* TO-DO ITEM
Transcribe word for word the passage of the Cauvery dispute article that opens with the words containing "Karnataka’s decision to" and closes with "in equal measure.".

* DOCUMENT EXCERPT

Without Better Interstate Coordination, the Cauvery Dispute Will Continue to Simmer

The Karnataka government's decision to follow the orders of the Supreme Court is reassuring, but robust institutional mechanisms are needed to avoid a recurrence of violence and disputes in the future.

A vehicle from Tamil Nadu in flames after it was torched by pro-Kannada activists during a protest over the Cauvery water row. Credit: PTI

A vehicle from Tamil Nadu in flames after it was torched by pro-Kannada activists during a protest over the Cauvery water row. Credit: PTI

The Cauvery dispute has flared again, with the familiar narrative of a deficit monsoon season. Karnataka fails to release Tamil Nadu’s share of waters in time. Tamil Nadu appeals to the Supreme Court. The court orders Karnataka to release waters. Protests erupt in both states with rioting and vandalising feeding on, as well as into, antagonistic identity politics.

Karnataka’s decision to comply with the Supreme Court orders this time and release waters is reassuring, though. It comes after the Supreme Court’s order on September 5 to release at the rate of 15,000 cusecs to Tamil Nadu. Siddaramaiah, the Karnataka chief minister, after an all-party meet on September 6 announced the decision while observing, “As a state, we cannot defy the Supreme Court’s orders. Despite severe hardship, we will release water.” This is a commendable gesture. Political leaders are often under tremendous pressure to resist such orders. The Cauvery dispute’s previous escalations have had instances of defiance by political leaders from both states in equal measure.

Why did the Supreme Court intervene in the first place? What happened to the mechanisms in place for the purpose of interstate coordination, if any? Why did these mechanisms fail, warranting the Supreme Court’s intervention? Why have we failed to create enduring and effective interstate coordination practices and institutions to manage these disputes?

Karnataka’s compliance may also be a moment to celebrate the federal spirit. Yet the strife in the two states has further intensified, after fresh orders from the court on September 12 rejecting Karnataka’s appeal for reconsideration. The court has insisted on releasing 12,000 cusecs till September 20, when the next hearing is scheduled. As the reactions to these orders shows – extensive arson and rioting leaving at least one killed – the conditions will remain strained and tenuous.

This is how the larger conflict will unfold further, as the states continue to quibble and litigate in the court. The dispute will also test the endurance and effectiveness of the institutions in place. Karnataka will claim it does not have enough reserves to release as per orders and Tamil Nadu will accuse Karnataka of diversions. These quibbles will push the dispute to run its full course, as it did in previous several episodes of escalation.

Contentious history and politics

The dispute has a contentious history. It has been entangled in political and legal tussles since it was recognised as an interstate water dispute requiring adjudication by a tribunal. The dispute has its roots in the ‘prejudiced’ agreements of 1892 and 1924 between the then Mysore Princely state and the Madras Presidency. Karnataka is unhappy with what it sees as historical injustice due to these agreements. Tamil Nadu on the other hand insists that the agreements are legally binding. The intractable positions have fed into antagonistic politics between the states, and have prolonged the dispute with frequent escalations.

* DATASET CONTENT

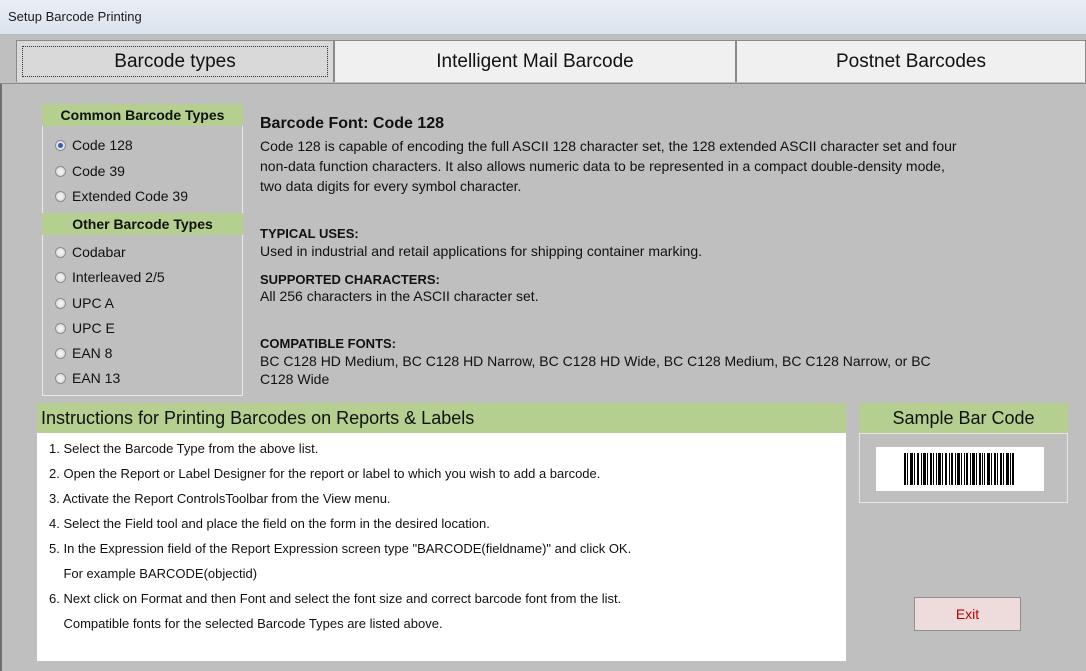 This screenshot has width=1086, height=671. What do you see at coordinates (142, 224) in the screenshot?
I see `other-barcode-types-header: Other Barcode Types` at bounding box center [142, 224].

* EXERCISE OUTPUT
Karnataka’s decision to comply with the Supreme Court orders this time and release waters is reassuring, though. It comes after the Supreme Court’s order on September 5 to release at the rate of 15,000 cusecs to Tamil Nadu. Siddaramaiah, the Karnataka chief minister, after an all-party meet on September 6 announced the decision while observing, “As a state, we cannot defy the Supreme Court’s orders. Despite severe hardship, we will release water.” This is a commendable gesture. Political leaders are often under tremendous pressure to resist such orders. The Cauvery dispute’s previous escalations have had instances of defiance by political leaders from both states in equal measure.